§ **Task instructions**
Would you print the material exactly, starting at its first line and ending at the line holding "934x1288 [x=192, y=1153]"?

# # # # #

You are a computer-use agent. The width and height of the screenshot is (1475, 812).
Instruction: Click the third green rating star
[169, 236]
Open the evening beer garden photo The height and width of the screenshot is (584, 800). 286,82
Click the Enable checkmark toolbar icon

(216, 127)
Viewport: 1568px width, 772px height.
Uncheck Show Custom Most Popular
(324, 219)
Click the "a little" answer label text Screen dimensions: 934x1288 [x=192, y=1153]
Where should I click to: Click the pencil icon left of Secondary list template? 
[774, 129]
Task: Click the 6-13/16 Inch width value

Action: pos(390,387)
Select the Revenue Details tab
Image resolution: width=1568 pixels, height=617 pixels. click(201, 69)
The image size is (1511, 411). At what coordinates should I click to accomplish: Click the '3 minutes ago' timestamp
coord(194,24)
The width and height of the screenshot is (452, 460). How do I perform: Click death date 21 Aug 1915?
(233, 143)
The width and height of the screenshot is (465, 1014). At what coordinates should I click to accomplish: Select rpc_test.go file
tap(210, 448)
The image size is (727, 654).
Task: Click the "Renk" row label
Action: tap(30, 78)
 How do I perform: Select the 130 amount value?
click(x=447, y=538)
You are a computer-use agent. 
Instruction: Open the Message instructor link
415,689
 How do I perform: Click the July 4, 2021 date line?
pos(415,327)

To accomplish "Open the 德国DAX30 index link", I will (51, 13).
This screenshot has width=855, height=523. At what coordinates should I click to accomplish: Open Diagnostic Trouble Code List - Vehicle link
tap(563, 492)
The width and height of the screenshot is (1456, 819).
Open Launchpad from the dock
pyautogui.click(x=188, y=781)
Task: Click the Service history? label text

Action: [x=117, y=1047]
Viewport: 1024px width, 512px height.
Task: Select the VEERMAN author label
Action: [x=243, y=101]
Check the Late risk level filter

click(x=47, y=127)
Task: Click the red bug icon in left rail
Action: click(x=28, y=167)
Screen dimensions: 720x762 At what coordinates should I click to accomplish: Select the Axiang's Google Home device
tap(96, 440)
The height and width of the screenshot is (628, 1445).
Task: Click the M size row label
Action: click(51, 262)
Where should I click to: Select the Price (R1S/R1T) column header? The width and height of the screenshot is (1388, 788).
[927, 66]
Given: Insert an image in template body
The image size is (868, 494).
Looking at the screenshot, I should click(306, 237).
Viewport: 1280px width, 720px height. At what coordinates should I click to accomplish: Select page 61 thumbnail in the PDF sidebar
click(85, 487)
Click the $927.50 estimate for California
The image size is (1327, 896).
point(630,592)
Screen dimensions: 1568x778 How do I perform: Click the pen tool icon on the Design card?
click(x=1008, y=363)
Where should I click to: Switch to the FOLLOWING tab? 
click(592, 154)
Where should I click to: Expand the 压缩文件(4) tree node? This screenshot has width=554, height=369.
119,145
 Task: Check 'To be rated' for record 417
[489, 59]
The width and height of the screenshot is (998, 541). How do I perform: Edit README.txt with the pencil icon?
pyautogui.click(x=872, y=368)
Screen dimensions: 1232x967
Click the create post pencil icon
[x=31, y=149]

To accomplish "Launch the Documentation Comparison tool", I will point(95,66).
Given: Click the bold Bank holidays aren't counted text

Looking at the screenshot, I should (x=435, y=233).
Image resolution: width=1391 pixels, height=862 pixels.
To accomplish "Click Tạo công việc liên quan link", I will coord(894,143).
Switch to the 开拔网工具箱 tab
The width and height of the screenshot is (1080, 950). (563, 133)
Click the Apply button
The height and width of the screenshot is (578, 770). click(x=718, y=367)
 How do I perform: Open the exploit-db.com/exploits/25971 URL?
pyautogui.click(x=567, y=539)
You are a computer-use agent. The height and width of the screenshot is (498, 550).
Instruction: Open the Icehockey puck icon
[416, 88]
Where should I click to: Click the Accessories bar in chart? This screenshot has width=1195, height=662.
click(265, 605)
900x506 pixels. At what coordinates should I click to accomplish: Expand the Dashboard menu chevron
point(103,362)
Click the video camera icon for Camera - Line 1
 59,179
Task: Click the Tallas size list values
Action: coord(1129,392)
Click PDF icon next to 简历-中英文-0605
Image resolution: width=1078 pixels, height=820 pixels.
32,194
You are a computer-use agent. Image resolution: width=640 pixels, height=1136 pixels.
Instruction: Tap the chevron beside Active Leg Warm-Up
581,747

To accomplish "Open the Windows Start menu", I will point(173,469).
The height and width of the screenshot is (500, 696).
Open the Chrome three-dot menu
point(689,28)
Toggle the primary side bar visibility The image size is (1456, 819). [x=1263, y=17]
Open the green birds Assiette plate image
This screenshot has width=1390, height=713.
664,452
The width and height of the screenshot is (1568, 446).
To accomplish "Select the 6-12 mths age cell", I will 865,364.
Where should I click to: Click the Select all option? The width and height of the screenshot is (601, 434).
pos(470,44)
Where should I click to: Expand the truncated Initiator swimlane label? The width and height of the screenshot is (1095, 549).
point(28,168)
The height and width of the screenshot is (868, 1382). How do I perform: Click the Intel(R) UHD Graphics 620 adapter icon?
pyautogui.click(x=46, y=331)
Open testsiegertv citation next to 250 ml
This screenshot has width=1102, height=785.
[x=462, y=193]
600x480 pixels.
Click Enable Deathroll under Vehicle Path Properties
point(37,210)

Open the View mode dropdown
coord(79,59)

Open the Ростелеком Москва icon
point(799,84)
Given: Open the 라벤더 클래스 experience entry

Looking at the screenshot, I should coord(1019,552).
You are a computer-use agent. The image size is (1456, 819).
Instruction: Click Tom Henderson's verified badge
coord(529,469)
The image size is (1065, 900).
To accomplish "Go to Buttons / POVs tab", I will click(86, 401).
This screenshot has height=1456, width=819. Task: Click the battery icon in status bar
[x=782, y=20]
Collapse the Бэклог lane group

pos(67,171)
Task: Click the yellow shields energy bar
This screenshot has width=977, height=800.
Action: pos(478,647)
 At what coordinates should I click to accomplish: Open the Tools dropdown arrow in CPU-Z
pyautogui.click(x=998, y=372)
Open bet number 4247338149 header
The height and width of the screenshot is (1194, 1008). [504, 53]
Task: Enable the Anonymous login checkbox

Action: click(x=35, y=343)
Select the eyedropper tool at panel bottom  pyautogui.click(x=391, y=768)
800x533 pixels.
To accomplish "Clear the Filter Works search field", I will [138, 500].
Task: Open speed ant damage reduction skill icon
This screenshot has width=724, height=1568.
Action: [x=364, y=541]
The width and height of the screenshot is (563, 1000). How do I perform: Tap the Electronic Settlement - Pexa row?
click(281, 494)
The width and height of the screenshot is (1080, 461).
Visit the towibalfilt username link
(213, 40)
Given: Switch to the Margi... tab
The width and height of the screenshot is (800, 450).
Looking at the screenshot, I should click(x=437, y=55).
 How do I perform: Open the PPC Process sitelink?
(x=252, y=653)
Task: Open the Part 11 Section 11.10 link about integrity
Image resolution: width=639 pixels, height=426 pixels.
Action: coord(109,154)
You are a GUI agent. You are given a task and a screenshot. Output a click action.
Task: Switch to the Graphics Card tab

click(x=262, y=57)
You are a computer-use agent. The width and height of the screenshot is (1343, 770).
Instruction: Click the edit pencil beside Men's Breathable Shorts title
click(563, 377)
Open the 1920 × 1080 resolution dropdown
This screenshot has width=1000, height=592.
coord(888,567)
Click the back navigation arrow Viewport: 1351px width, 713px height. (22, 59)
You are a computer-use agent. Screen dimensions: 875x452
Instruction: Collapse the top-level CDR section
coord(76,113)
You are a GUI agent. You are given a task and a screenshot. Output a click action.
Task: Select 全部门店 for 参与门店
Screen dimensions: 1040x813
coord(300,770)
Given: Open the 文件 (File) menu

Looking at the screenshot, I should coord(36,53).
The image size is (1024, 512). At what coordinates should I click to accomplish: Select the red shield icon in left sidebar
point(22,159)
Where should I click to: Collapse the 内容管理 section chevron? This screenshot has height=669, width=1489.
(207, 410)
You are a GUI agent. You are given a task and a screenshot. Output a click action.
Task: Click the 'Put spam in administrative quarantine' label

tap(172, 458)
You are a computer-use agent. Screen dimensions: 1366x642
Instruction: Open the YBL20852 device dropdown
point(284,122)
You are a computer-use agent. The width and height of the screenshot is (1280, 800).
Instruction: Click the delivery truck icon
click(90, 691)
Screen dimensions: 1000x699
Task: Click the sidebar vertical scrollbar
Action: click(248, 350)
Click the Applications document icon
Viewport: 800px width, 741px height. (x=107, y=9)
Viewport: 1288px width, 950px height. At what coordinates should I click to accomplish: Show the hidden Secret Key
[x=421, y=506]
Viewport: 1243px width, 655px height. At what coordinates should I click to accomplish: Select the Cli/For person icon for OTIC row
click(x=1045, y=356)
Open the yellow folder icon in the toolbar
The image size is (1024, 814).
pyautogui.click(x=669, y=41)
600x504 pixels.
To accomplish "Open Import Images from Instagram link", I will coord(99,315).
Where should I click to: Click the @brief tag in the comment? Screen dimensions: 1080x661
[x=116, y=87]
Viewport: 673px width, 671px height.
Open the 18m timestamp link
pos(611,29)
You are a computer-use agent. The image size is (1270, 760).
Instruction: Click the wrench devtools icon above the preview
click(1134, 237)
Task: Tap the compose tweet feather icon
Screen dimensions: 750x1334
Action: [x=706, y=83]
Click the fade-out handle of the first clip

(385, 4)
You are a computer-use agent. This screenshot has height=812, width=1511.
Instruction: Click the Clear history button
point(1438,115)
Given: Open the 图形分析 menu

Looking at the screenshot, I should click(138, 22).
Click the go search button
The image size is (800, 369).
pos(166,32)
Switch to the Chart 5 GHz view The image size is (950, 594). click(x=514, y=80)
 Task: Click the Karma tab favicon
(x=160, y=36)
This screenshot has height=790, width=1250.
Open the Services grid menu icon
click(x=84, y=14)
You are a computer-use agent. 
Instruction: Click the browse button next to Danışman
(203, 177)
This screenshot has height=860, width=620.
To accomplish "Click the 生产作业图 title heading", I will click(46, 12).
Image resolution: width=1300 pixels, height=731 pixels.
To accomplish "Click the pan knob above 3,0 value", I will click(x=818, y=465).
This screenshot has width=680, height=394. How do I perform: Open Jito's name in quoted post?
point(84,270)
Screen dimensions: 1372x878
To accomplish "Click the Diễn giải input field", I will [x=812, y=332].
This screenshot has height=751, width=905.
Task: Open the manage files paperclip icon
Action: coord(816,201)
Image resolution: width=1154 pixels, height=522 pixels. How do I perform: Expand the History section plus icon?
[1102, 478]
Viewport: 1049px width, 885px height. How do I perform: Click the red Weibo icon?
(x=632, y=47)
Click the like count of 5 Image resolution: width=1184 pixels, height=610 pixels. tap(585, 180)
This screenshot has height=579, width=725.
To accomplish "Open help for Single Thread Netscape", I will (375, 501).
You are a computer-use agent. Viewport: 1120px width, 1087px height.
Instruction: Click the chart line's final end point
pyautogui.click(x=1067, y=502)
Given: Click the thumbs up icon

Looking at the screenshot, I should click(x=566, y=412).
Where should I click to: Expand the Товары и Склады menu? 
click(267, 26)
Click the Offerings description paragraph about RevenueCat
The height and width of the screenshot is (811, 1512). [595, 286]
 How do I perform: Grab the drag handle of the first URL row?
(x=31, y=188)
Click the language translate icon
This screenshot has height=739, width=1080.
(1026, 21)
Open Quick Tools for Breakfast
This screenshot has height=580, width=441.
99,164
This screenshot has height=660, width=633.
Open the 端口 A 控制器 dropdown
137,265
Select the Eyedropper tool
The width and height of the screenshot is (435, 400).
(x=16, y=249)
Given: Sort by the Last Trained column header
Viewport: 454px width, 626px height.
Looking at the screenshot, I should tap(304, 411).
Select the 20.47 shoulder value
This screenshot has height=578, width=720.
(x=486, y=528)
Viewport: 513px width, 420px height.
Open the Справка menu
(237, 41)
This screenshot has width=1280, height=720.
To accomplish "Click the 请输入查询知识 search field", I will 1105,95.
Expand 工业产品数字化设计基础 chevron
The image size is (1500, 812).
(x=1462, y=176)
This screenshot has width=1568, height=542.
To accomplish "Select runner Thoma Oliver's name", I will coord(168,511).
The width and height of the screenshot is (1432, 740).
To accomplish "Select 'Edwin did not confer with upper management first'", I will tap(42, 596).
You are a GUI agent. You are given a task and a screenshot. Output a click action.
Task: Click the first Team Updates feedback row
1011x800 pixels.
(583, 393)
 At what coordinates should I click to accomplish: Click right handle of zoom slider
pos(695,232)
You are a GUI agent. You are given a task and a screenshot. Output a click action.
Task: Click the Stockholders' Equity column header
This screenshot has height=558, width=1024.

# # # # #

§ **Written response**
You are a computer-use agent. The width and height of the screenshot is (1475, 812).
Instruction: Click the third green rating star
[169, 236]
Open the evening beer garden photo The height and width of the screenshot is (584, 800). 286,82
Click the Enable checkmark toolbar icon

(216, 127)
Viewport: 1568px width, 772px height.
Uncheck Show Custom Most Popular
(324, 219)
Click the "a little" answer label text Screen dimensions: 934x1288 [x=192, y=1153]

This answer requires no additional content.